これにはビクっとなるところがあって、言葉の1つ1つの定義づけが曖昧なままに読んだりする。話していたりすると、言葉の定義づけがお互いに違うことがあったりして、通じないこともある。
記事中では(笑)としているが、ソリューションでイノベーションしている○ションな方々はこれらの意味を実は理解しているのではないかと思う。それは概念的な意味での理解であり、詳細にそれが何かというところまで下っているのかどうかは分からない。しかし、そのようにイノベーションな方々はそこまで愚かではないし、非常に優秀だ。ITという言葉を流行らせるために、イットと呼ばせる策士も内包するこの業界の営業力には驚かされる。イノベーションのジレンマなりに考えれば、もし大企業でイノベーションを実現しようものなら高難易度のことであり、そのようなことは真に実力のあるチームでなければ、なし得ない。これはすごいことだ。
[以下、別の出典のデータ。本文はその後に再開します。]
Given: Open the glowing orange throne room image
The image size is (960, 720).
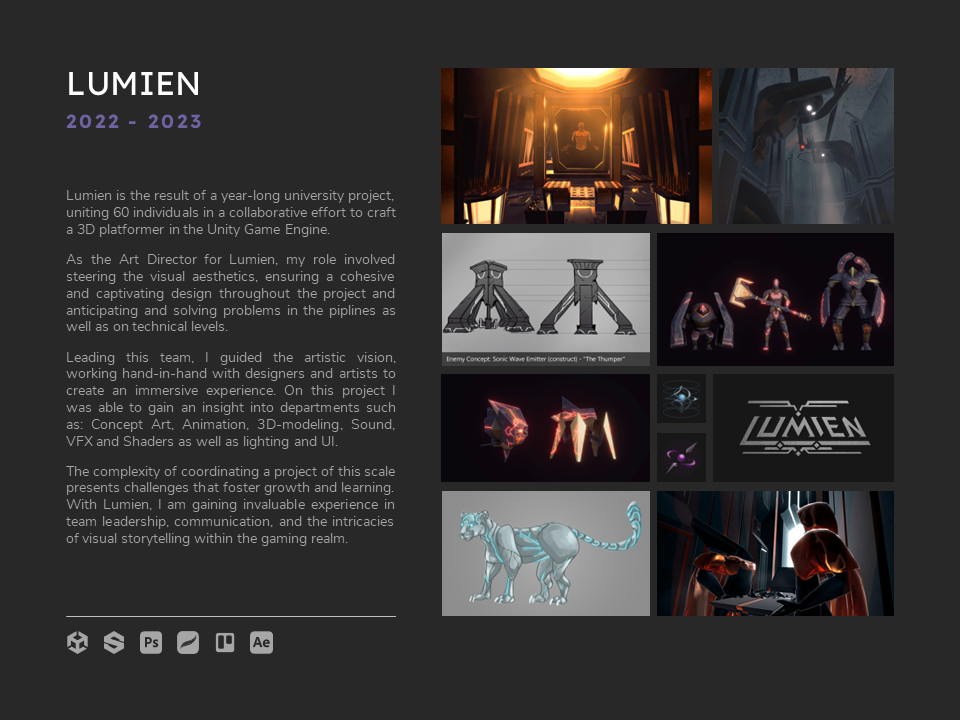Looking at the screenshot, I should click(576, 146).
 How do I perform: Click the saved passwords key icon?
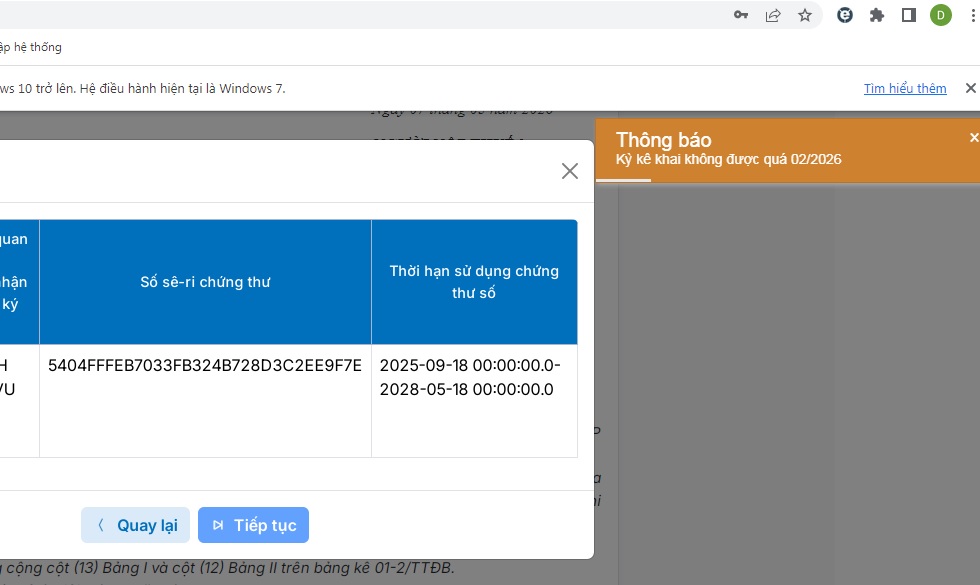coord(741,15)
内部の人の感覚をシミュレートしてみると、どうも行うべき改善をまとめたコンセプトを文章ではなく、キーワードに集約する過程で「イノベーション」という言葉が適当であるという結論になったのではないかと思う。例えば単なるお菓子を意味するものではなく、少し上品なデザートをスイーツと呼ぶことでそのコンセプトを広く知らしめたように、イノベーションという言葉でそれまでの何かのキーワードを呼びかえることで新しいコンセプトを伝えようとした営業努力が生んだものだと感じている。そうした言葉を連呼することだけでも、言葉が意味を持ち、組織としては感覚の共有が行われていくものなのかもしれない。
マスコミ(=日経)が軽薄なキーワードを発信しているのも、読者の気を引くことが読者のためになると信じているからだ。読者は見たことのないカタカナキーワードがあると調べようとする。パラダイムがシフトしたと感じる。そうなると真摯に勉強しようと思う。営業者は、読者が勉強していることを知っているからその言葉を使える。しかし勉強していない、例えば勉強会に来ているようなレベルの人に対しては、その意味の教育から始めなければならない。そのことが欠けていたという話なのだろう。
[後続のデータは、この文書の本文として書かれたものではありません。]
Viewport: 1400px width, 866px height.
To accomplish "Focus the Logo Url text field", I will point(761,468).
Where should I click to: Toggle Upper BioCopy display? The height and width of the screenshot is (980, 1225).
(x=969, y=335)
ただし、外で何が流行るといっているかどうかに関わらず、自身でどの時代に何の価値があり、何が必要になるので、何をするべきか、それをどういう言葉で伝えるべきか、ということを考えることは大事だ。そういった予言じみた狂言を自分の恥を恐れず行える人にはそれほど会ったことがない(巻き込まれる方はたまったものではないが…)。